EXERCISE AIM:
Can you reproduce, word for word, the part of the plumbing forum post between "I code my inventory" and "to mess with.", inclusive?

TEXT BLOCK:
****************

# Disposable World:



## Charles Mitchel (Jul 26, 2009)

As a service plumber, I find I am carrying less parts and more whole units. Like Faucets. Cheaper to replace them than rebuild with labor and cost of parts.
I code my inventory and watch what turns and sells the most. I only do this with Faucets and like.
As to rebuild kits if I open it for one thing you bought it. and I don't track these for turn over. To damn many to mess with.
Not trying to make more paper work just see how my money is turning over.
Most job are flat rated like Hot Water Heater. And line's, fittings and unions are included in price.
Do I try and save on what looks good. If I charge you then you will get the parts, I don't want a customer think I am nickle and dimeing him.
Question what are your stocking truck items? And I don't mean Line's, washers, stems. What I call hard parts. And do they turn one, two three time's a year.
I am talking Delta, Moem little Kohler.

****************

MATERIAL PROVIDED:
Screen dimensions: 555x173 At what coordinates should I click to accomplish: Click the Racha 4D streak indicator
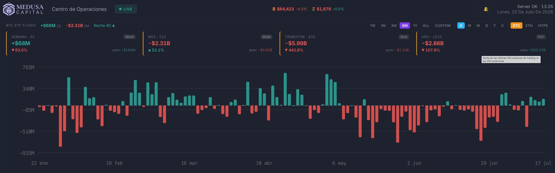click(x=104, y=25)
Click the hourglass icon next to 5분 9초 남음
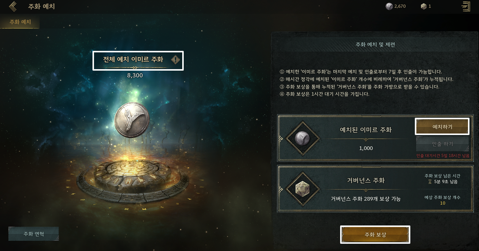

****************

RESPONSE:
I code my inventory and watch what turns and sells the most. I only do this with Faucets and like.
As to rebuild kits if I open it for one thing you bought it. and I don't track these for turn over. To damn many to mess with.